El comité también pone el foco en otros factores que, en su opinión, agravan la situación: el envejecimiento de parte de la flota, con vehículos que superan los veinte años de antigüedad; la elevada temporalidad en determinados servicios como los puntos limpios; o las dificultades recurrentes para encontrar conductores y cubrir determinados puestos.
A ello suman las ampliaciones de servicio asumidas en los últimos años, las reorganizaciones internas y la presión operativa creciente para garantizar la prestación de un servicio público esencial en los municipios cántabros, en un contexto que, según indican, no ha ido acompañado de los recursos necesarios.
Cabe recordar que la mesa negociadora del convenio colectivo se constituyó oficialmente el pasado mes de abril, tras más de quince años sin renovación. Entonces se anunció una primera reunión para el 5 de mayo que, según denuncian los sindicatos, nunca llegó a celebrarse, por lo que a día de hoy no se ha producido ningún encuentro efectivo para abordar la actualización de las condiciones laborales.
Ante esta situación, el comité de empresa ha convocado una asamblea parcial para el próximo miércoles, 17 de junio, en la que se analizará el estado de la negociación y se valorará la puesta en marcha de un calendario de movilizaciones u otras medidas.
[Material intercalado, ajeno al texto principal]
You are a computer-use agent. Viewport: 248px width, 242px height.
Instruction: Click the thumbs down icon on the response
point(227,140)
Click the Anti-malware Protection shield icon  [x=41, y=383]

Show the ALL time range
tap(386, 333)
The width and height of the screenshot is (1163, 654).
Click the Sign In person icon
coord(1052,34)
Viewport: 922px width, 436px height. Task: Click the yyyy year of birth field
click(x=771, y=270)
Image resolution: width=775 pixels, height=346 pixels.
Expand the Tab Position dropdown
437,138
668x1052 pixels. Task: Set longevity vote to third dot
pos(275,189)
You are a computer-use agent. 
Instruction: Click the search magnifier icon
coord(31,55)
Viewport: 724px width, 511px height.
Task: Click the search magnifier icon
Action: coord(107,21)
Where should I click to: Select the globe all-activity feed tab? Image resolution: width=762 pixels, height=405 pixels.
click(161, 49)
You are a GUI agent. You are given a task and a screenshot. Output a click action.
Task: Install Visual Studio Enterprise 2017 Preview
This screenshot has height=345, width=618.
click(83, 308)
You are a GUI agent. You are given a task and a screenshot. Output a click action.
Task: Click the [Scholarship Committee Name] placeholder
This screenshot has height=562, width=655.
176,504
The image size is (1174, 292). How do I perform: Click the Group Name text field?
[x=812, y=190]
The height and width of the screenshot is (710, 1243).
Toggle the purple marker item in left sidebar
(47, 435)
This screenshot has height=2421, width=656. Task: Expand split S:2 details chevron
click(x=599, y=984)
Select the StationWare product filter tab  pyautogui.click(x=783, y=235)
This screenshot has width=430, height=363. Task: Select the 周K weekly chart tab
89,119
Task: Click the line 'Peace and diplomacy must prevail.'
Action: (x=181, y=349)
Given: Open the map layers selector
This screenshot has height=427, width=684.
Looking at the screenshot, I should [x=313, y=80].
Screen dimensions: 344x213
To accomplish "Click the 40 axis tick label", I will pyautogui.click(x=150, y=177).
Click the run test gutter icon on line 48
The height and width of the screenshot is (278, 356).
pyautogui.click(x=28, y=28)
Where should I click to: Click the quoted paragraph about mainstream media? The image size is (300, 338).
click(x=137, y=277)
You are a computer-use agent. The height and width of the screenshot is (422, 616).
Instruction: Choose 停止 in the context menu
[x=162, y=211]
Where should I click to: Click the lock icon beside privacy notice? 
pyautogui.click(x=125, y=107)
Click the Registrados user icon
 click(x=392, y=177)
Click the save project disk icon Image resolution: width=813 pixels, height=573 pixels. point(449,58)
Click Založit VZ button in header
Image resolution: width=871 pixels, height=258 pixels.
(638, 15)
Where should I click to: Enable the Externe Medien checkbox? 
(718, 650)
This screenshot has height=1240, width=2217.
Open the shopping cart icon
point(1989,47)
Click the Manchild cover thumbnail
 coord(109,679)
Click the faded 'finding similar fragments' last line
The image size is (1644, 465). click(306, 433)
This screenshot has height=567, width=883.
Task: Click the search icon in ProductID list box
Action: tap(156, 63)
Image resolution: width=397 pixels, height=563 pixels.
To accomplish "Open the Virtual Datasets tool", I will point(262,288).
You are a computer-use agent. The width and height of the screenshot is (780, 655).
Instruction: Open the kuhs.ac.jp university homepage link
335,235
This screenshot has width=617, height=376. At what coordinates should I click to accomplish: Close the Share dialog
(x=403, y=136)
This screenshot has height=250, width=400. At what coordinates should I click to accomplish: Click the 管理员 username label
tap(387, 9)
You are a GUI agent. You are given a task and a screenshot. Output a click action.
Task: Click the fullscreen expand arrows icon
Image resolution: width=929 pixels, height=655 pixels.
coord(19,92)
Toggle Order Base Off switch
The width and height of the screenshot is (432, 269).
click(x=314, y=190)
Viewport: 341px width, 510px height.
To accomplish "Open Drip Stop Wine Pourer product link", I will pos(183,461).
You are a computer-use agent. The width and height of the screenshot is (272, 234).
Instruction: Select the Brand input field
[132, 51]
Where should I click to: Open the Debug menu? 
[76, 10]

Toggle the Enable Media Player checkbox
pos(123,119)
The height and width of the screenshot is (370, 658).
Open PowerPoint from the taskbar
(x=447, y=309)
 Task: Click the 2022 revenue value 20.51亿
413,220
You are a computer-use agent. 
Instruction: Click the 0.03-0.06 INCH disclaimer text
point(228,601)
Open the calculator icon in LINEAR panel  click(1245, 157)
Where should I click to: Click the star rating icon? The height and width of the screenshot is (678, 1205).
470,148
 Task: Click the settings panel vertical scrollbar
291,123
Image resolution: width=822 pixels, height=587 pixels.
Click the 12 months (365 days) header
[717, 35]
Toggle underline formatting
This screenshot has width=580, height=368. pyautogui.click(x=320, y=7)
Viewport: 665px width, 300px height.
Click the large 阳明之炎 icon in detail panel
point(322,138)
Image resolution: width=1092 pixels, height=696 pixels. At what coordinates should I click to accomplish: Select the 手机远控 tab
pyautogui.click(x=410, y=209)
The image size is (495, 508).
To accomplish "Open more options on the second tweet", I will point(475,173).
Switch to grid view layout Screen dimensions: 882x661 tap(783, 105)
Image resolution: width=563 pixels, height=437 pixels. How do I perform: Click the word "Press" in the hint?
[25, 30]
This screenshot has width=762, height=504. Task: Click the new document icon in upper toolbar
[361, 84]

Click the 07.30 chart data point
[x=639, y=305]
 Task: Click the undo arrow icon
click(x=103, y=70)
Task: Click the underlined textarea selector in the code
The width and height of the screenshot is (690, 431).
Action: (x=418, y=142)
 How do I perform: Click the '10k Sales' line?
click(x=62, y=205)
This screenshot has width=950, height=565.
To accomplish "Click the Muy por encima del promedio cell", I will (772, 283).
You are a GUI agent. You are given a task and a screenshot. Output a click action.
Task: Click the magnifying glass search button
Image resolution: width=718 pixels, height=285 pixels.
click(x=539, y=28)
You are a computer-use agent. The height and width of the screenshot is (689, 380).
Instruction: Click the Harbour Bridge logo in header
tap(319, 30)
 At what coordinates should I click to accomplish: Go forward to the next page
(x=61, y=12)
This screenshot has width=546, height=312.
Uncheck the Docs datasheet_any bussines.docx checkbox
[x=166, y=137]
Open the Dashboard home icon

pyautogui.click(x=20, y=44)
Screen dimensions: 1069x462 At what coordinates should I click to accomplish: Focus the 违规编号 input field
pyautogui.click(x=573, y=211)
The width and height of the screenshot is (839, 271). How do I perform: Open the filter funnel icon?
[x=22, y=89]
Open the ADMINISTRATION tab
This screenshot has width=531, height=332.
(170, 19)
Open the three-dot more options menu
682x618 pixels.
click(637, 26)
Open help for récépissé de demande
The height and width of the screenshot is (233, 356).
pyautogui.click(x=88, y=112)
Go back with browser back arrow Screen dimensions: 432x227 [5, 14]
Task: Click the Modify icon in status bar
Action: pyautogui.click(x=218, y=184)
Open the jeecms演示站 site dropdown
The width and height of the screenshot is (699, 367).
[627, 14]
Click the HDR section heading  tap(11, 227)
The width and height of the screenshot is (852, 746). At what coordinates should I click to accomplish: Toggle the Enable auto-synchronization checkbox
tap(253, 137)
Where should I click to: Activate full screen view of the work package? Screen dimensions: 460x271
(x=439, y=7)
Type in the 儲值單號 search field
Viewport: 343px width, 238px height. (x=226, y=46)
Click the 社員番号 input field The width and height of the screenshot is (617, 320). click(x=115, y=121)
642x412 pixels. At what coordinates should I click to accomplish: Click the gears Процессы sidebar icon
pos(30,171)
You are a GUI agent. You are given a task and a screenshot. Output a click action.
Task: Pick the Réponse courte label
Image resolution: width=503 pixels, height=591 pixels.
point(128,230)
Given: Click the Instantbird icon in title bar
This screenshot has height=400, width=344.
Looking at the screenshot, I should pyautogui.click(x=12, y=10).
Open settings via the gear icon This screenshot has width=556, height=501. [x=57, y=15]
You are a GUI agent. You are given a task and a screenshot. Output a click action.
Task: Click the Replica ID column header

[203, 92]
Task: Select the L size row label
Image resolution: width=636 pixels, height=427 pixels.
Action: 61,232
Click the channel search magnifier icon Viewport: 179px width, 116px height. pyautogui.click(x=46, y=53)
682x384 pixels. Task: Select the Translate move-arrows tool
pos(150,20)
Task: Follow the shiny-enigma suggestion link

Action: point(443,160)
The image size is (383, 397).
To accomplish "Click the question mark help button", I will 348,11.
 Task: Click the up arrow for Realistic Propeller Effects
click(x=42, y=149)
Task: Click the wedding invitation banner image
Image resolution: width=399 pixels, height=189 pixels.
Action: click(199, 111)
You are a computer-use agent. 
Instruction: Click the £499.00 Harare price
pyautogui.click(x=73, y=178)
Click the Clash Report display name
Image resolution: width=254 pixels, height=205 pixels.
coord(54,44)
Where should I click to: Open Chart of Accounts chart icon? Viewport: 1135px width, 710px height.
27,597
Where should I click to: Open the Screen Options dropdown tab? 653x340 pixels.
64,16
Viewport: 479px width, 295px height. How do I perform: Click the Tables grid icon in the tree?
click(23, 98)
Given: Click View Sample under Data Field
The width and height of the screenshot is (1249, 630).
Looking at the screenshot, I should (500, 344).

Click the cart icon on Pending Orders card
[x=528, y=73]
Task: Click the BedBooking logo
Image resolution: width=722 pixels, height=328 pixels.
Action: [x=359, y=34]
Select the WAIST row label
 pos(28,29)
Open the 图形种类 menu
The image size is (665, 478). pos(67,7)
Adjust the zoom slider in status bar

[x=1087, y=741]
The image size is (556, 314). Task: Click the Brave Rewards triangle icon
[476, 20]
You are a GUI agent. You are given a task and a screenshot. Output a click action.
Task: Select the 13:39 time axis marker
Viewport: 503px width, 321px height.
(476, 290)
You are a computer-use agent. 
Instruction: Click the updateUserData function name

Pese a las críticas, la representación sindical asegura mantener su disposición al diálogo, aunque condiciona cualquier avance a que exista una negociación “real”, con acceso completo a la información y con el estudio previo de alternativas que permitan corregir los problemas estructurales de la empresa sin trasladar sus efectos exclusivamente a la plantilla.